#### Texte à analyser
↓↓↓

L’ESPACE ET LE TEMPS
Une géographie réelle ?
La navigation historique
Les navires homériques étaient propulsés à la rame et à la voile, rectangulaire qui était tendue au mât. Même le meilleur pilote qui le dirigeait était toujours soumis aux quatre vents qui sont (dans la croyance grecque) entre les mains des dieux, et peuvent favoriser ou non la navigation. D’où le vers que l’on retrouve plusieurs fois : « On se laissa conduire par le vent et par le pilote ».
Homère, géographe ?
Les Anciens pensaient qu’Homère avait déguisé sous des noms d’emprunt des pays réels et rassemblé les connaissances géographiques de son époque. Mais cette interprétation qui date sans doute des VIIème et VIème siècles, époque où les colons ont essayé de retrouver des souvenirs de leur épopée nationale.
Victor Bérard est celui qui a poussé le plus loin la théorie d’une Odyssée réaliste : il est parti de l’idée qu’Homère, sans avoir une connaissance précise des lieux s’était inspiré des traités de navigation phéaciens, ce qui explique ainsi la précision de certains détails.

↑↑↑

#### Données à examiner
↓↓↓

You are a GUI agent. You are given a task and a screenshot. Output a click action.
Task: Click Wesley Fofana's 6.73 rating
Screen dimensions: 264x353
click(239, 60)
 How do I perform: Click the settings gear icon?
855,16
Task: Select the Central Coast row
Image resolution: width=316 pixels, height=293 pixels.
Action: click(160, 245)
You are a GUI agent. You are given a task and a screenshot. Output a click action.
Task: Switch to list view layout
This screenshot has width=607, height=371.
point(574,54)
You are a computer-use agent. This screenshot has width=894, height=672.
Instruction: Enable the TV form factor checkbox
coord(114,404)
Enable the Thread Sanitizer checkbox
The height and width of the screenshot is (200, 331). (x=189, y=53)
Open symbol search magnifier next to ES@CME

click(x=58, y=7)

↑↑↑
↓↓↓

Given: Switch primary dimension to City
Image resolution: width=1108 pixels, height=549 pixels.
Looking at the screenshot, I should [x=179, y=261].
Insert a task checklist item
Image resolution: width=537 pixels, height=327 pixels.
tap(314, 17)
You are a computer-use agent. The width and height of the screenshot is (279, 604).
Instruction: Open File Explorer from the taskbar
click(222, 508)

↑↑↑

#### Questions à traiter
A – Recopiez un passage du texte à analyser, en commençant par « La navigation historique » et en allant jusqu'à « Homère, géographe ? ».
B – Indiquez par oui ou par non si chaque affirmation s'accorde avec le texte à analyser, en citant exactement les mots du texte qui permettent de trancher : (i) les navires homériques avançaient uniquement à la voile ; (ii) dans la croyance grecque, les vents sont entre les mains des dieux ; (iii) selon Victor Bérard, Homère s'était inspiré des traités de navigation phéaciens.
Les enregistrements ne sont pas nécessaires.

#### Réponses aux exercices
A –
La navigation historique
Les navires homériques étaient propulsés à la rame et à la voile, rectangulaire qui était tendue au mât. Même le meilleur pilote qui le dirigeait était toujours soumis aux quatre vents qui sont (dans la croyance grecque) entre les mains des dieux, et peuvent favoriser ou non la navigation. D’où le vers que l’on retrouve plusieurs fois : « On se laissa conduire par le vent et par le pilote ».
Homère, géographe ?

B –
(i) Non : « propulsés à la rame et à la voile ».
(ii) Oui : « qui sont (dans la croyance grecque) entre les mains des dieux ».
(iii) Oui : « s’était inspiré des traités de navigation phéaciens ».